◆ AVAILABLE DATA
══════════

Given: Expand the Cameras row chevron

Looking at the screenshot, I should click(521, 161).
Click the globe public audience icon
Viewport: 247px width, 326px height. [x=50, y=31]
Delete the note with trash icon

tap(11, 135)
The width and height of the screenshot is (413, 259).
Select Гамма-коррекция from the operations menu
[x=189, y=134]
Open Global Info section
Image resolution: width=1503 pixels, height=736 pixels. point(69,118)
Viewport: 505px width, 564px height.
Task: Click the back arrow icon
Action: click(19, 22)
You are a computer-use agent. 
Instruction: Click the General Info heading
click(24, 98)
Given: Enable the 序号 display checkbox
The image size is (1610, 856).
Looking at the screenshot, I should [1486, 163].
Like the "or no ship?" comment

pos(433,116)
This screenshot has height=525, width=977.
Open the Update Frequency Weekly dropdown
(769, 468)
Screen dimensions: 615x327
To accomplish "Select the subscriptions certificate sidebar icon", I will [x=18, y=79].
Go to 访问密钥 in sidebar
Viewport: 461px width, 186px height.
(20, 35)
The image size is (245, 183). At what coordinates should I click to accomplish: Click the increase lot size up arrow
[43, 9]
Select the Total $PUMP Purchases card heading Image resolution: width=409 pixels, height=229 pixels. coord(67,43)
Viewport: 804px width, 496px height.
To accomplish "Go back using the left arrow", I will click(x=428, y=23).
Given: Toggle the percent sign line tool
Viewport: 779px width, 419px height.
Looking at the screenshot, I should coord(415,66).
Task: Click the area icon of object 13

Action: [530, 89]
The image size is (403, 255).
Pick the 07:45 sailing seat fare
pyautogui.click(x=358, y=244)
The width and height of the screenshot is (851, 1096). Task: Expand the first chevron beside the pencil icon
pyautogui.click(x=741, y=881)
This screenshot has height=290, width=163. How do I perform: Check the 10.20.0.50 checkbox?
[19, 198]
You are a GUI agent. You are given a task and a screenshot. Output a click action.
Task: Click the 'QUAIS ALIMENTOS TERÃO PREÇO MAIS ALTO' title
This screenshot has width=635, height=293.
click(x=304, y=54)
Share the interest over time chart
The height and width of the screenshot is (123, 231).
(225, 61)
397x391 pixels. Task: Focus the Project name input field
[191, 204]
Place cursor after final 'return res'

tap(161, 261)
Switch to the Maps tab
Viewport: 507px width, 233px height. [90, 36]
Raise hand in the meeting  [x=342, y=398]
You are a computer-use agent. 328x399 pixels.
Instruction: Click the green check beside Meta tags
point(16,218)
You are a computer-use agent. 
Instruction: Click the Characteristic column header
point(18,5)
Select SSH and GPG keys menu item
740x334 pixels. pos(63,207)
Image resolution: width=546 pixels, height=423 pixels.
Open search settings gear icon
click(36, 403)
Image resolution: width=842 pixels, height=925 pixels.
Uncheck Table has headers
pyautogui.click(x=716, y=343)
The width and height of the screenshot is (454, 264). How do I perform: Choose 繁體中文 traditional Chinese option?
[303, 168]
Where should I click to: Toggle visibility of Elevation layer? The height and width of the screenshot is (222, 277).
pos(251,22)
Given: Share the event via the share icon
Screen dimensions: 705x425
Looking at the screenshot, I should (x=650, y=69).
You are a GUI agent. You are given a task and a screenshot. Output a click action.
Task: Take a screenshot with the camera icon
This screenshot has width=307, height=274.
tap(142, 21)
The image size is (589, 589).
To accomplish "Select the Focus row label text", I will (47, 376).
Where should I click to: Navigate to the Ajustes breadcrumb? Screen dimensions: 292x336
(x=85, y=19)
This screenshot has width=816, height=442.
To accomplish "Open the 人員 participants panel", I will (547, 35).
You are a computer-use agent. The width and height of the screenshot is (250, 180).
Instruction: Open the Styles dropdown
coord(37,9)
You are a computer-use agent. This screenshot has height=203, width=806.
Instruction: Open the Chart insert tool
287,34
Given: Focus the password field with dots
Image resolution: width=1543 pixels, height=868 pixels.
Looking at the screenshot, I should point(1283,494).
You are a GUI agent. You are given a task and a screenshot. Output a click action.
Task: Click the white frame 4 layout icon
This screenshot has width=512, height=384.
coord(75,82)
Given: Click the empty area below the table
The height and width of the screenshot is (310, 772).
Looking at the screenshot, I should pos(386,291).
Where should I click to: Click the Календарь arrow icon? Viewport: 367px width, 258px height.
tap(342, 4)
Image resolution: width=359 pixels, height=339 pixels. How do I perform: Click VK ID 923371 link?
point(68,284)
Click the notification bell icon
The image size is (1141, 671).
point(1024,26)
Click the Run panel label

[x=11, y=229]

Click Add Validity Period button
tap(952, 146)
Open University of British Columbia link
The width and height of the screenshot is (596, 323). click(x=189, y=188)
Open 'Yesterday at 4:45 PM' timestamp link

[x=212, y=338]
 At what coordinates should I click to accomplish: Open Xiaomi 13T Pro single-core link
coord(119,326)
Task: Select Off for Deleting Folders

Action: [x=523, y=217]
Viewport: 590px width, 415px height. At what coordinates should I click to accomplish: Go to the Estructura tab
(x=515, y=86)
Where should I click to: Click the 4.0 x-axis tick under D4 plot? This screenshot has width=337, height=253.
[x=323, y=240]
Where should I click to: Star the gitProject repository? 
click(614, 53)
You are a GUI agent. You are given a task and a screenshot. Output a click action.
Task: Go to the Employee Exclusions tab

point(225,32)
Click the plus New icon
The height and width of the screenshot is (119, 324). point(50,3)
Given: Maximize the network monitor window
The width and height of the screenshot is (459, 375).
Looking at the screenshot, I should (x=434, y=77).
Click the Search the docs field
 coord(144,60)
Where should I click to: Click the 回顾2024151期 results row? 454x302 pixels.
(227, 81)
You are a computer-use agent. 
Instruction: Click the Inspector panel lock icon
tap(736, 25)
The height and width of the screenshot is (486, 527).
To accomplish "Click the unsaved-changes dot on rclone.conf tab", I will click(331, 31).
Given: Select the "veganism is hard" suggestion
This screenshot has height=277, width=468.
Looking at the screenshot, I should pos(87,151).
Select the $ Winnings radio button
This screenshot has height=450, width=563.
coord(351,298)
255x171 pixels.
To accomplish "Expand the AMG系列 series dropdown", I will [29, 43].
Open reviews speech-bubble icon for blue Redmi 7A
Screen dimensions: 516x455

══════════

◆ WHAT IS NEEDED
The records above need to be returned in full, with nothing altered.

◆ OUTPUT FOR THIS EXERCISE
Given: Expand the Cameras row chevron

Looking at the screenshot, I should click(521, 161).
Click the globe public audience icon
Viewport: 247px width, 326px height. [x=50, y=31]
Delete the note with trash icon

tap(11, 135)
The width and height of the screenshot is (413, 259).
Select Гамма-коррекция from the operations menu
[x=189, y=134]
Open Global Info section
Image resolution: width=1503 pixels, height=736 pixels. point(69,118)
Viewport: 505px width, 564px height.
Task: Click the back arrow icon
Action: click(19, 22)
You are a computer-use agent. 
Instruction: Click the General Info heading
click(24, 98)
Given: Enable the 序号 display checkbox
The image size is (1610, 856).
Looking at the screenshot, I should [1486, 163].
Like the "or no ship?" comment

pos(433,116)
This screenshot has height=525, width=977.
Open the Update Frequency Weekly dropdown
(769, 468)
Screen dimensions: 615x327
To accomplish "Select the subscriptions certificate sidebar icon", I will [x=18, y=79].
Go to 访问密钥 in sidebar
Viewport: 461px width, 186px height.
(20, 35)
The image size is (245, 183). At what coordinates should I click to accomplish: Click the increase lot size up arrow
[43, 9]
Select the Total $PUMP Purchases card heading Image resolution: width=409 pixels, height=229 pixels. coord(67,43)
Viewport: 804px width, 496px height.
To accomplish "Go back using the left arrow", I will click(x=428, y=23).
Given: Toggle the percent sign line tool
Viewport: 779px width, 419px height.
Looking at the screenshot, I should coord(415,66).
Task: Click the area icon of object 13

Action: [530, 89]
The image size is (403, 255).
Pick the 07:45 sailing seat fare
pyautogui.click(x=358, y=244)
The width and height of the screenshot is (851, 1096). Task: Expand the first chevron beside the pencil icon
pyautogui.click(x=741, y=881)
This screenshot has height=290, width=163. How do I perform: Check the 10.20.0.50 checkbox?
[19, 198]
You are a GUI agent. You are given a task and a screenshot. Output a click action.
Task: Click the 'QUAIS ALIMENTOS TERÃO PREÇO MAIS ALTO' title
This screenshot has width=635, height=293.
click(x=304, y=54)
Share the interest over time chart
The height and width of the screenshot is (123, 231).
(225, 61)
397x391 pixels. Task: Focus the Project name input field
[191, 204]
Place cursor after final 'return res'

tap(161, 261)
Switch to the Maps tab
Viewport: 507px width, 233px height. [90, 36]
Raise hand in the meeting  [x=342, y=398]
You are a computer-use agent. 328x399 pixels.
Instruction: Click the green check beside Meta tags
point(16,218)
You are a computer-use agent. 
Instruction: Click the Characteristic column header
point(18,5)
Select SSH and GPG keys menu item
740x334 pixels. pos(63,207)
Image resolution: width=546 pixels, height=423 pixels.
Open search settings gear icon
click(36, 403)
Image resolution: width=842 pixels, height=925 pixels.
Uncheck Table has headers
pyautogui.click(x=716, y=343)
The width and height of the screenshot is (454, 264). How do I perform: Choose 繁體中文 traditional Chinese option?
[303, 168]
Where should I click to: Toggle visibility of Elevation layer? The height and width of the screenshot is (222, 277).
pos(251,22)
Given: Share the event via the share icon
Screen dimensions: 705x425
Looking at the screenshot, I should (x=650, y=69).
You are a GUI agent. You are given a task and a screenshot. Output a click action.
Task: Take a screenshot with the camera icon
This screenshot has width=307, height=274.
tap(142, 21)
The image size is (589, 589).
To accomplish "Select the Focus row label text", I will (47, 376).
Where should I click to: Navigate to the Ajustes breadcrumb? Screen dimensions: 292x336
(x=85, y=19)
This screenshot has width=816, height=442.
To accomplish "Open the 人員 participants panel", I will (547, 35).
You are a computer-use agent. The width and height of the screenshot is (250, 180).
Instruction: Open the Styles dropdown
coord(37,9)
You are a computer-use agent. This screenshot has height=203, width=806.
Instruction: Open the Chart insert tool
287,34
Given: Focus the password field with dots
Image resolution: width=1543 pixels, height=868 pixels.
Looking at the screenshot, I should point(1283,494).
You are a GUI agent. You are given a task and a screenshot. Output a click action.
Task: Click the white frame 4 layout icon
This screenshot has width=512, height=384.
coord(75,82)
Given: Click the empty area below the table
The height and width of the screenshot is (310, 772).
Looking at the screenshot, I should pos(386,291).
Where should I click to: Click the Календарь arrow icon? Viewport: 367px width, 258px height.
tap(342, 4)
Image resolution: width=359 pixels, height=339 pixels. How do I perform: Click VK ID 923371 link?
point(68,284)
Click the notification bell icon
The image size is (1141, 671).
point(1024,26)
Click the Run panel label

[x=11, y=229]

Click Add Validity Period button
tap(952, 146)
Open University of British Columbia link
The width and height of the screenshot is (596, 323). click(x=189, y=188)
Open 'Yesterday at 4:45 PM' timestamp link

[x=212, y=338]
 At what coordinates should I click to accomplish: Open Xiaomi 13T Pro single-core link
coord(119,326)
Task: Select Off for Deleting Folders

Action: [x=523, y=217]
Viewport: 590px width, 415px height. At what coordinates should I click to accomplish: Go to the Estructura tab
(x=515, y=86)
Where should I click to: Click the 4.0 x-axis tick under D4 plot? This screenshot has width=337, height=253.
[x=323, y=240]
Where should I click to: Star the gitProject repository? 
click(614, 53)
You are a GUI agent. You are given a task and a screenshot. Output a click action.
Task: Go to the Employee Exclusions tab

point(225,32)
Click the plus New icon
The height and width of the screenshot is (119, 324). point(50,3)
Given: Maximize the network monitor window
The width and height of the screenshot is (459, 375).
Looking at the screenshot, I should (x=434, y=77).
Click the Search the docs field
 coord(144,60)
Where should I click to: Click the 回顾2024151期 results row? 454x302 pixels.
(227, 81)
You are a computer-use agent. 
Instruction: Click the Inspector panel lock icon
tap(736, 25)
The height and width of the screenshot is (486, 527).
To accomplish "Click the unsaved-changes dot on rclone.conf tab", I will click(331, 31).
Given: Select the "veganism is hard" suggestion
This screenshot has height=277, width=468.
Looking at the screenshot, I should pos(87,151).
Select the $ Winnings radio button
This screenshot has height=450, width=563.
coord(351,298)
255x171 pixels.
To accomplish "Expand the AMG系列 series dropdown", I will [29, 43].
Open reviews speech-bubble icon for blue Redmi 7A
Screen dimensions: 516x455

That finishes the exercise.